N.P., S/C de Tenerife
Nunca se había citado más ni con más ansias el artículo 78 del reglamento del Parlamento, por el cual si un diputado se siente aludido en la intervención de otro puede pedir la palabra al presidente de la Cámara para su defensa. Lo de ayer no fue sólo el mejor ejemplo de cómo perder el tiempo en un pleno, sino el de un auténtico colegio en el que, en vez de diputados, el hemiciclo parecía estar lleno de adolescentes de 15 años. Se pisaban el turno de intervención, lo hacían sin tener la palabra y veían fantasmas con su nombre en todas y cada una de las oraciones que ayer se pronunciaron en el salón de sesiones. "Éste se metió conmigo, maestro, yo quiero hablar", podría ser el ejemplo, trasladado a un aula.
El récord de alusiones se lo llevó la socialista Francisca Luengo, a quien nacionalistas y populares consideran culpable del origen del "caso Tebeto". Sí, culpable porque fue el término literal utilizado por uno de sus compañeros de pupitre, el diputado del PP Miguel Cabrera Pérez-Camacho.
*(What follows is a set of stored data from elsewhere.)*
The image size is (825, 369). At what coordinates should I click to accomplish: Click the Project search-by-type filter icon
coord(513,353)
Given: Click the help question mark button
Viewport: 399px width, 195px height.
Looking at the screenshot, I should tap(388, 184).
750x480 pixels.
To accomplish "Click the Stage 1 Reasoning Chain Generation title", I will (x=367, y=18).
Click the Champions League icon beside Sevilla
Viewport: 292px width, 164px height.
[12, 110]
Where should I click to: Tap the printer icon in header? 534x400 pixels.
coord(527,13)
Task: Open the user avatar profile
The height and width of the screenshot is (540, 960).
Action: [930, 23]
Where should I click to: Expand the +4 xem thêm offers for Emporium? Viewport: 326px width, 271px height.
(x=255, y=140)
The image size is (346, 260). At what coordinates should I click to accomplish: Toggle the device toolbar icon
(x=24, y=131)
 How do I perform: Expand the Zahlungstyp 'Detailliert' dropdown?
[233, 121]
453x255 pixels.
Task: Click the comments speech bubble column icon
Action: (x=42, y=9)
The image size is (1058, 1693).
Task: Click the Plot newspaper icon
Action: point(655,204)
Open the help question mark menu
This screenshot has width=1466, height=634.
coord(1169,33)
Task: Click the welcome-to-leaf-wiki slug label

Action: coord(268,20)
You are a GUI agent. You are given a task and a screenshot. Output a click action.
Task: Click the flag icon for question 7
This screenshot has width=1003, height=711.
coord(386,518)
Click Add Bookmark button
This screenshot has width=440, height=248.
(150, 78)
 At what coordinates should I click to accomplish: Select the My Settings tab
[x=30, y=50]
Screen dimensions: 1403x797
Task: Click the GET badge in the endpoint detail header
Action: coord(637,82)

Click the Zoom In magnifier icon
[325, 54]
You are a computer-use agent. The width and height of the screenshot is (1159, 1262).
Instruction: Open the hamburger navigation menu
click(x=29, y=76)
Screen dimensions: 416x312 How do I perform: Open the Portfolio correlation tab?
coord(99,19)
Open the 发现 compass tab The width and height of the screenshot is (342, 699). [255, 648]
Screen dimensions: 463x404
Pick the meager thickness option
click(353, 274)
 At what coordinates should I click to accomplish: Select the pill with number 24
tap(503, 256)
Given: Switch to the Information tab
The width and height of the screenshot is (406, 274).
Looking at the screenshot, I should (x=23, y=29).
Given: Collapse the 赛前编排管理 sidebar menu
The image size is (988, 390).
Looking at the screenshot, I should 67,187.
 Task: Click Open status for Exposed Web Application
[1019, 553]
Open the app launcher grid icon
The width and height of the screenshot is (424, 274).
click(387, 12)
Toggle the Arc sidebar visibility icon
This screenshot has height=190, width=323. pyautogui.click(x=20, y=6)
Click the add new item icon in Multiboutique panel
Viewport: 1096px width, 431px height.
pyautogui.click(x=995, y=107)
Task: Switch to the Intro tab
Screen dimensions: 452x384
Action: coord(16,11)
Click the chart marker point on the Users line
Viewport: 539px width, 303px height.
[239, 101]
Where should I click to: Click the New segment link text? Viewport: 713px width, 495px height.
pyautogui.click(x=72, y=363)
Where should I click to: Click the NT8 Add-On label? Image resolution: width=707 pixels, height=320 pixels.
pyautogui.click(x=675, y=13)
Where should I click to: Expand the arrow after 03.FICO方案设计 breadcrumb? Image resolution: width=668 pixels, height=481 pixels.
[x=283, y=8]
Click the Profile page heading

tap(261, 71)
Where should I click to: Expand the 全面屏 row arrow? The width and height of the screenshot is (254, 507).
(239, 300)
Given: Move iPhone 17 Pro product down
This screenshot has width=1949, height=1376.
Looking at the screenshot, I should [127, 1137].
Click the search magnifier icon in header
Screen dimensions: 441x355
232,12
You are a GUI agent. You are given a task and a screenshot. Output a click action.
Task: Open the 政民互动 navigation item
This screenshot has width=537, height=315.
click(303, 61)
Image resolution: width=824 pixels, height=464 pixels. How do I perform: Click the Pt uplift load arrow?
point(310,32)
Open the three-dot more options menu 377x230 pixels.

Error o intención, lo cierto es que hubo instantes en los que el ambiente se parecía mucho más a un juicio que a una sesión plenaria.
Incluso hubo un momento en que el "director del cole" -Antonio Castro, presidente del Parlamento- llamó la atención a uno de los intervinientes, José Miguel Barragán, porque éste protestó y le pidió más tiempo de intervención. "Ya está bien de cuestionar a esta presidencia", lo abroncó, y aseguró dar los mismos minutos a todos los grupos. "Gracias, señor presidente", fue lo único que pudo responder el portavoz nacionalista.
Días antes, la Junta de Portavoces había acordado el modelo del debate de ayer y decidió que si el Gobierno intervenía para explicar las acciones judiciales que se han llevado a cabo en la defensa de las arcas de la Comunidad autónoma, los grupos también podrían intervenir en este mismo sentido argumental.
Con esas, el debate se enredó como una madeja de hilo fino -fino, no por la calidad del discurso, sino porque tan poco grosor da para más enredo-, hasta el punto de que hubo varias interrupciones del presidente para aclarar si se respondía al Gobierno, si se fijaban posturas ante la petición de comisión de Tebeto o si se investigaba cómo comer más minibocadillos de la cafetería en un tiempo récord: en el que el ujier cambia el vaso de agua cuando sale a la tribuna un nuevo diputado.
La mordaz verbigracia del diputado Pérez-Camacho, que interviene sin papeles -porque no los necesita-, fue protagonista también de la sesión de ayer. Éste es capaz de citar de memoria el código de una sentencia, contar la fábula del oso, la mona y el cerdo o dar títulos de libros aún no escritos, como "El arte de la mentira, la tergiversación y la difamación en la política". Quizá sea una buena idea para una tesis.